An aerial photo shows an American flag at half-staff as law enforcement officials investigate the scene of a mass shooting at a Fourth of July celebration and parade in Highland Park, Ill. File Photo by Tannen Maury/EPA-EFE
Sept. 29 (UPI) -- A lawsuit filed by family members of three people killed during a mass shooting at a July 4 parade in a Chicago suburb claims gunmaker Smith & Wesson "facilitates violence for profit" and pushes advertising that encourages young loners to carry out such attacks.
The civil action filed in Lake County, Ill., on Wednesday alleges the accused gunman, Robert Crimo III, "was the type of young consumer susceptible to Smith & Wesson's deceptive and unfair marketing."
The lawsuit says Crimo was an unstable and impressionable young consumer, obsessed with violence and filled with hatred and depressive thoughts, making him likely to respond to Smith & Wesson's marketing and engage in dangerous behavior.
The lawsuit accuses the gunmaker of promoting ad campaigns on social media that pop up around violent video game content, with the company intentionally marketing "its assault rifles to young, impulsive men by appealing to their propensity for risk and excitement," the suit claims.
"Our legal theory on the complaint is that this was predictable and preventable," said attorney Anthony Romanucci, whose law firm is helping bring nearly a dozen legal claims related to the shooting.
The firm, Romanucci & Blandin, said more than 40 survivors have signed on to the complaint.

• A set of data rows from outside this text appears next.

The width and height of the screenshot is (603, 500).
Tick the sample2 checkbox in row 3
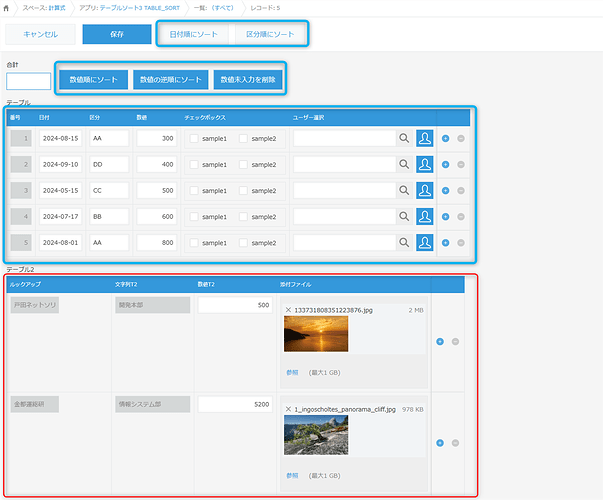coord(243,190)
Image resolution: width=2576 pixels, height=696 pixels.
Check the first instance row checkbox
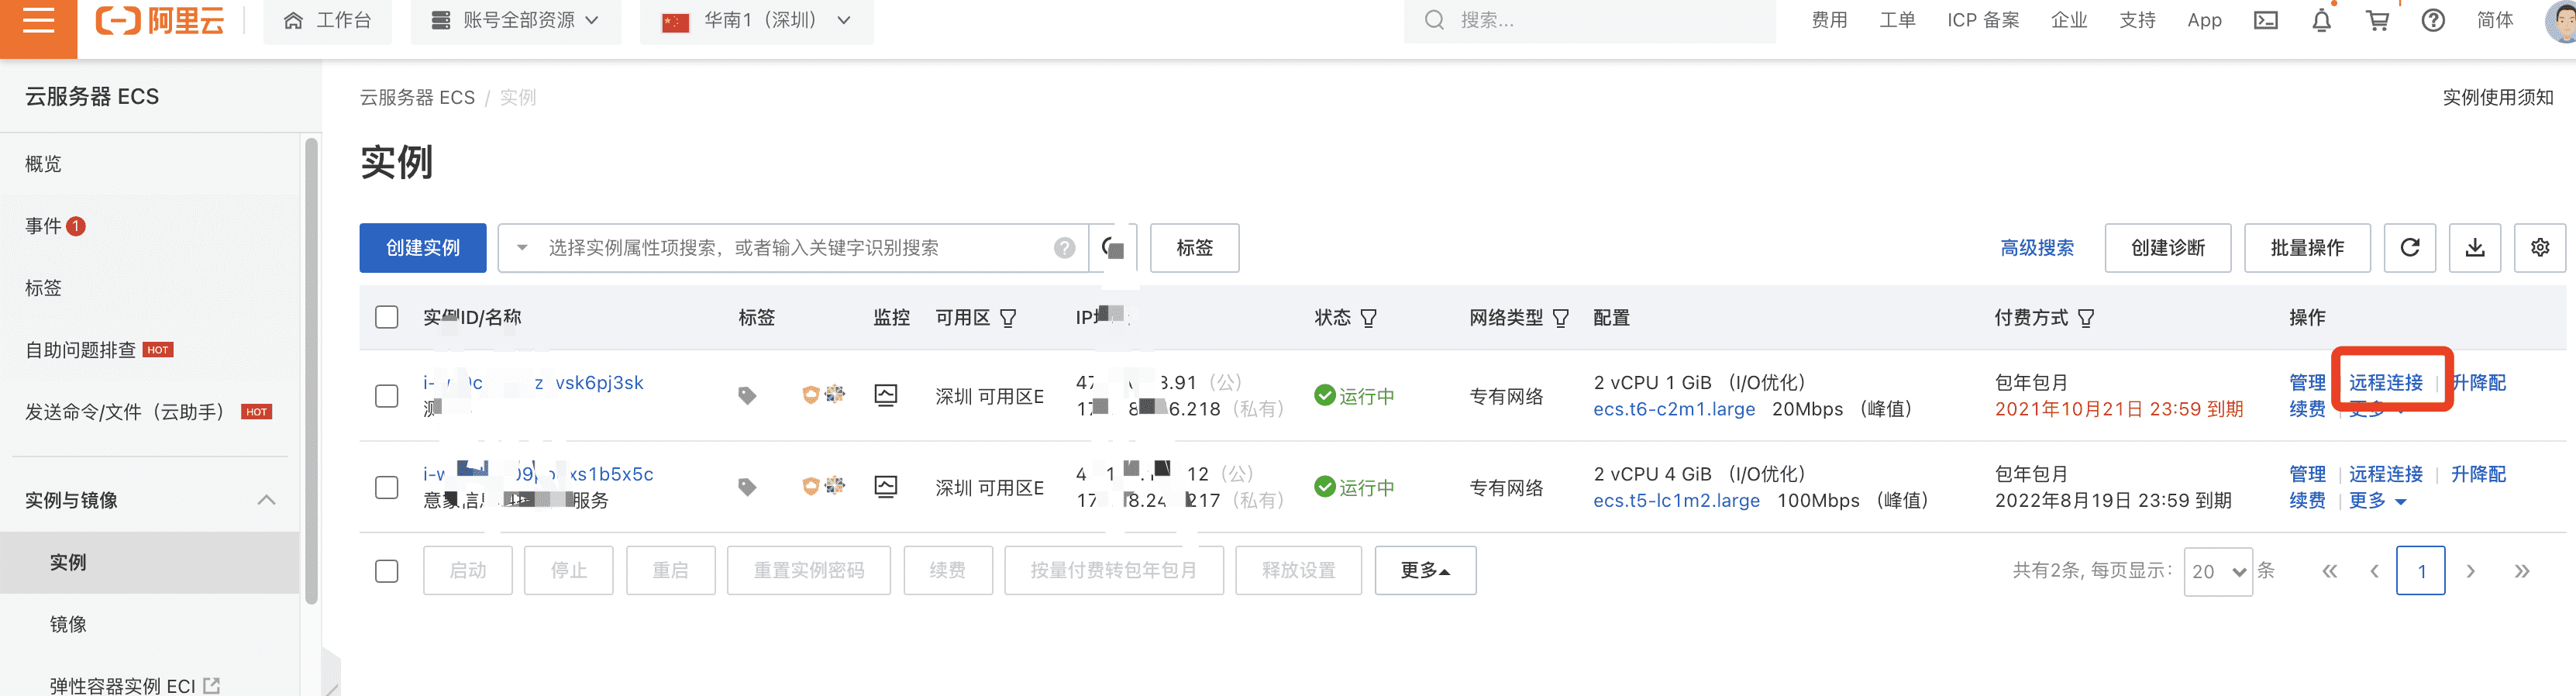386,396
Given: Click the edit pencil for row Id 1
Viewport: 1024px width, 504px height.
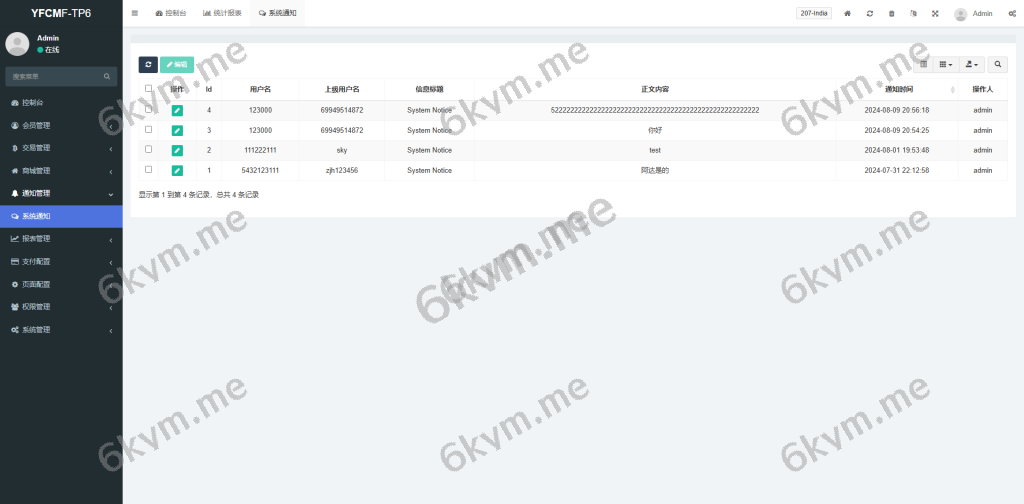Looking at the screenshot, I should point(177,171).
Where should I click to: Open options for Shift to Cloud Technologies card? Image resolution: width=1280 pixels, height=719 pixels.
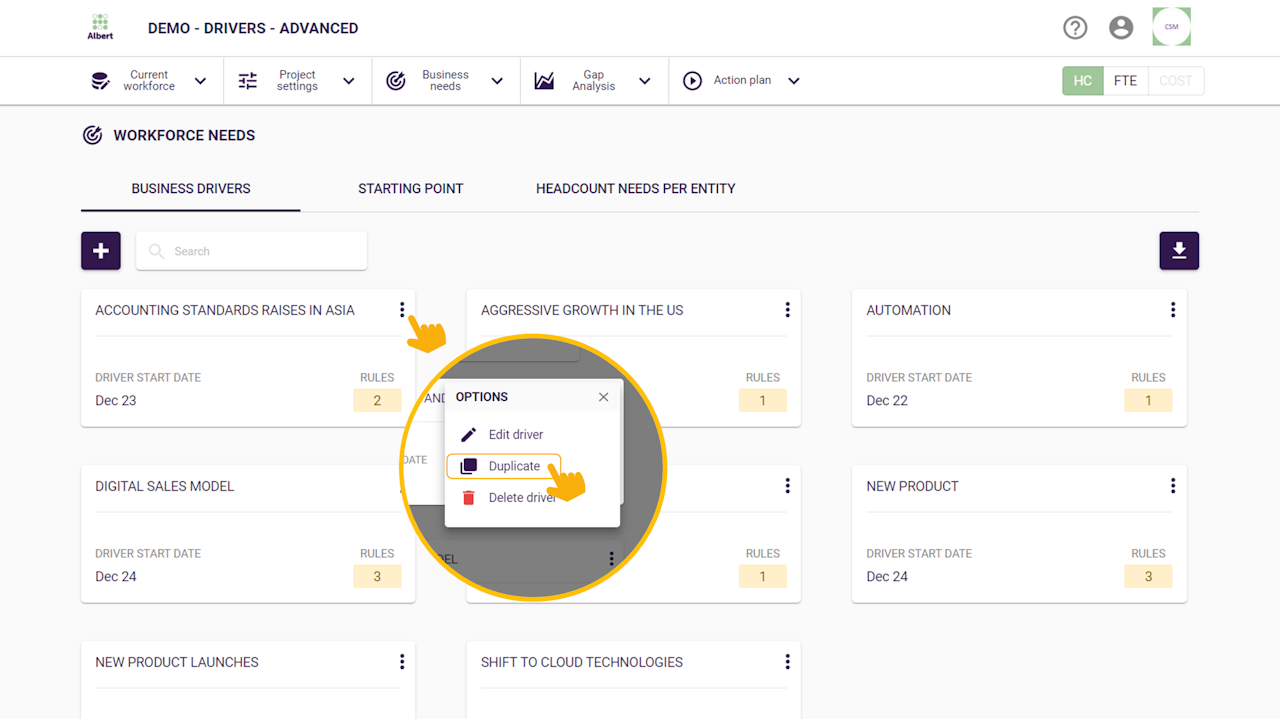[787, 662]
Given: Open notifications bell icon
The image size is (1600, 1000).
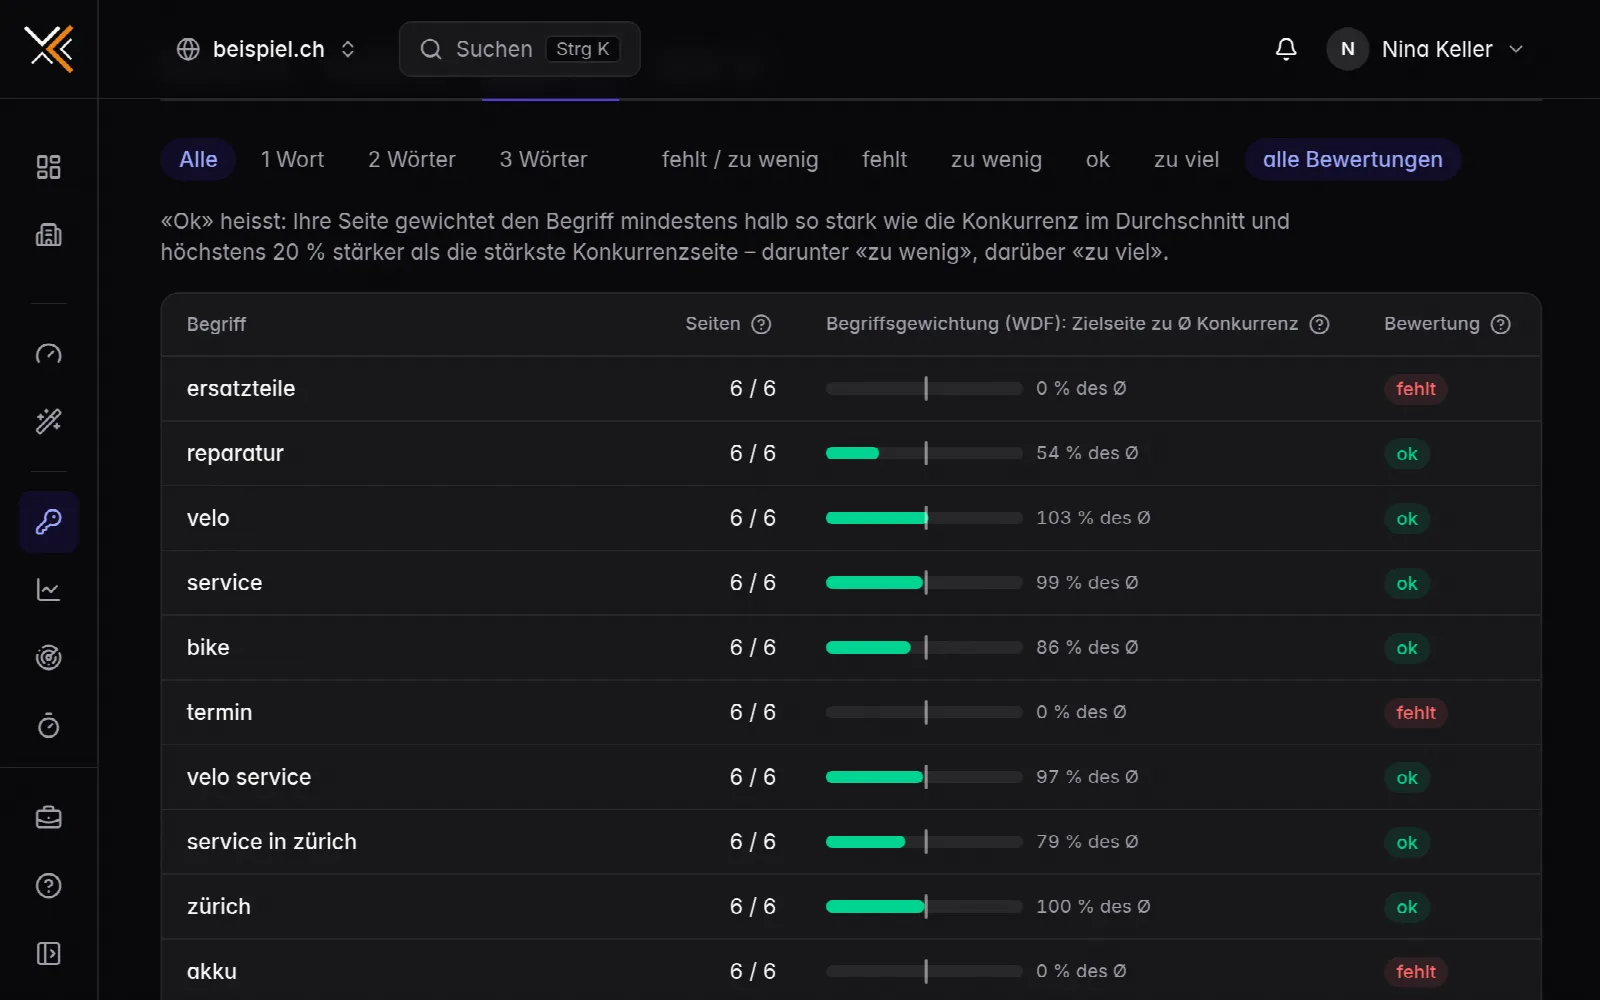Looking at the screenshot, I should tap(1286, 49).
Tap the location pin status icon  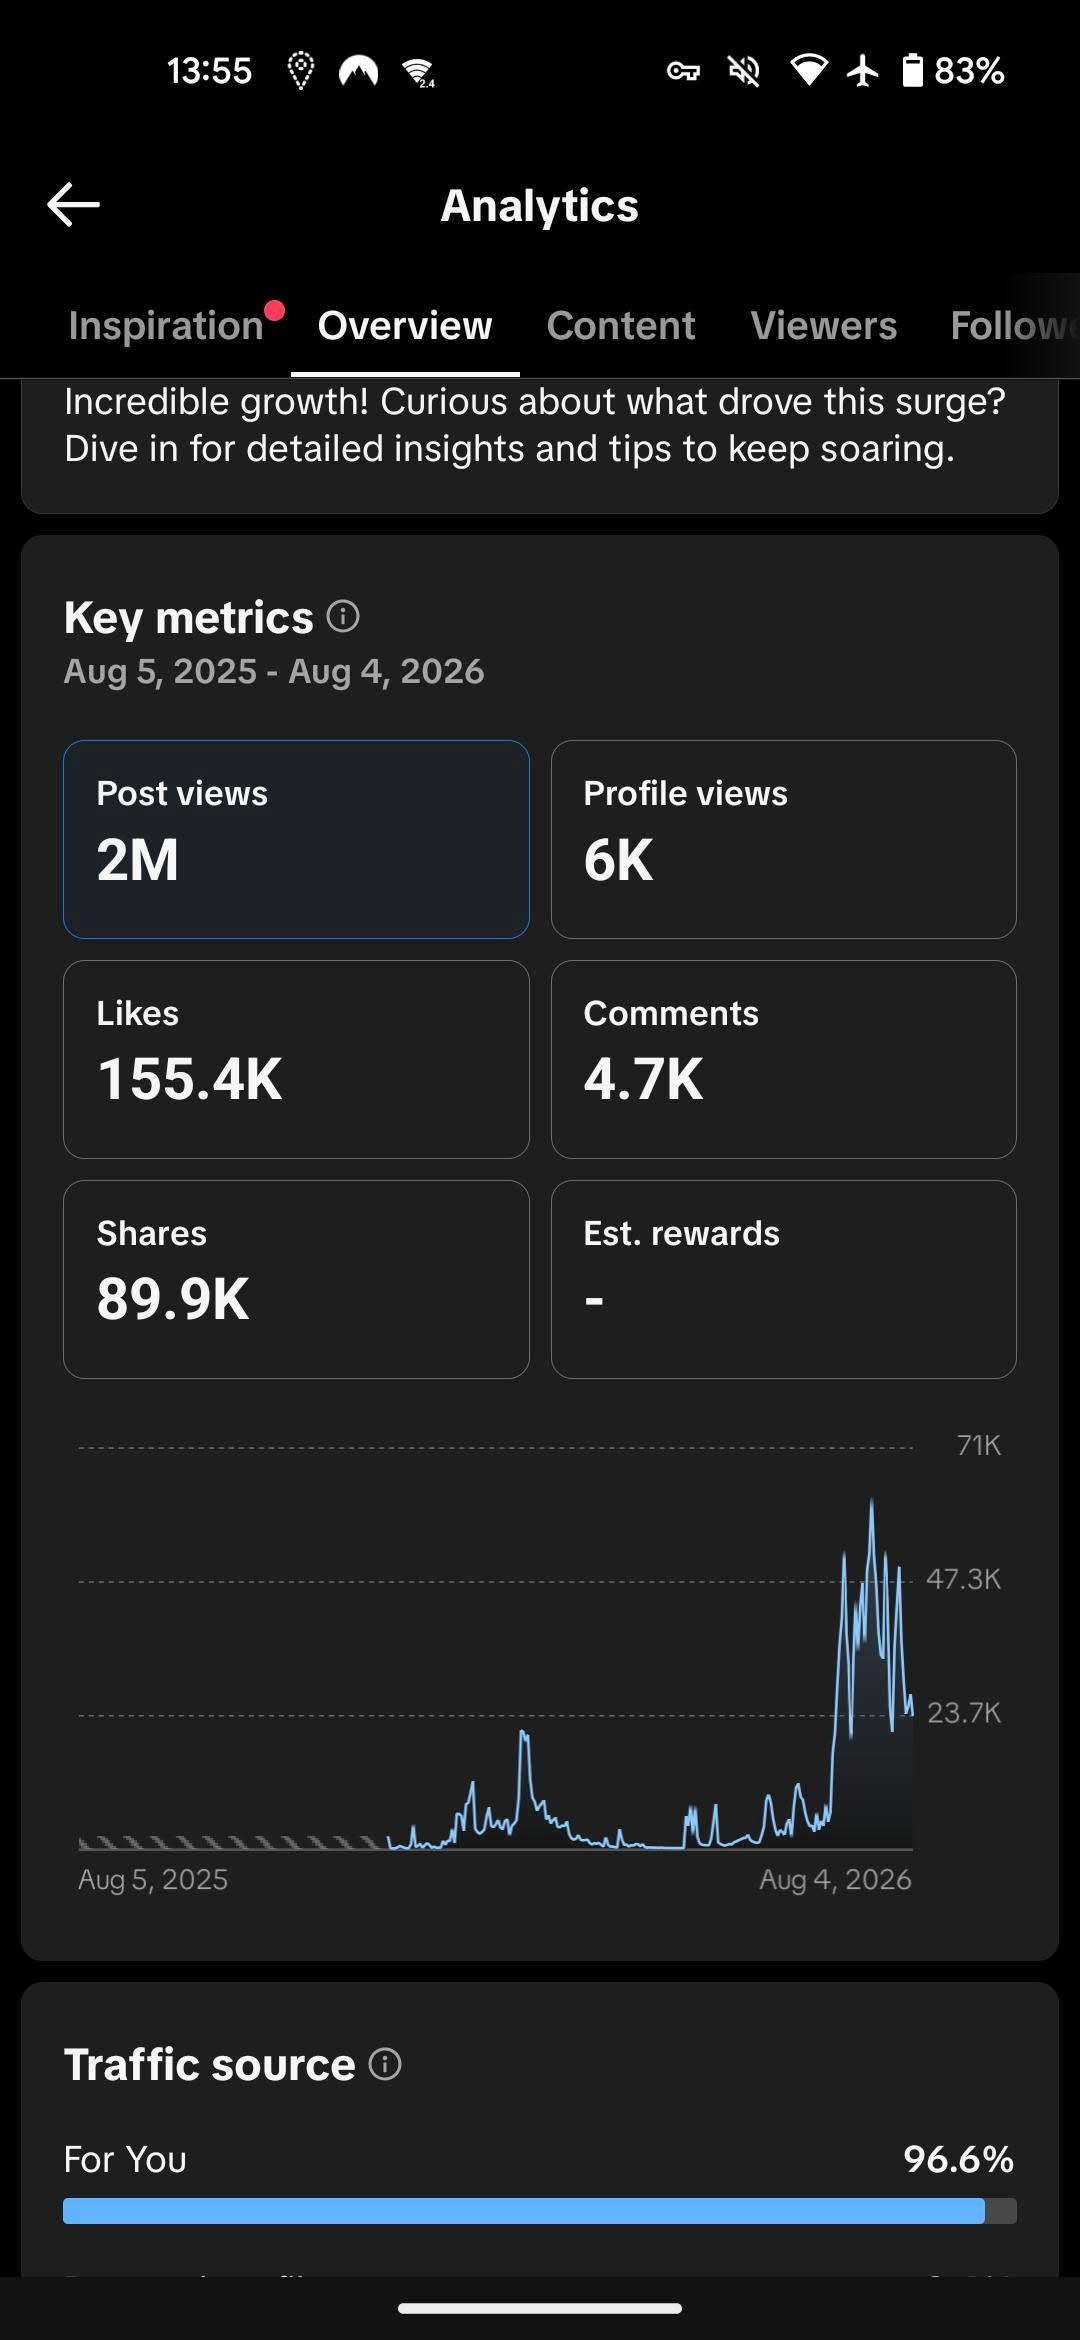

The lawsuit accuses Smith & Wesson of using fraudulent marketing practices to sell its M&P assault weapons, the kind used in the attack, by telling consumers the guns will allow them "to act like service members and engage in combat."
It also accuses two gun stores and Crimo of violating the state Consumer Fraud Act, and notes that the suspect was enabled by his father to carry out the shooting.
Bud's Gun Shop in Lexington, Ky., and Red Dot Arms in Lake County -- where Crimo acquired the M&P assault rifle he used in the attack, should have known it was illegal to own a high-powered weapon in the man's hometown of Highwood, Ill., the suit states.
At the time he bought the guns, Crimo was also known to police after being called to his residence on several occasions, including once three years earlier when he allegedly threatened to "kill everyone" in his family, authorities said.
A separate legal team has filed an 11th claim for another plaintiff, while a 12th case is l pending.
Seven people were killed during the shooting in the Chicago suburb of Highland Park on the Fourth of July when a gunman opened fire from a rooftop as hundreds gathered for a community parade.
Crimo, now 22, was indicted in July on 117 counts, including multiple charges of first-degree murder and 48 counts each of attempted murder and aggravated battery for those who were wounded in the shooting.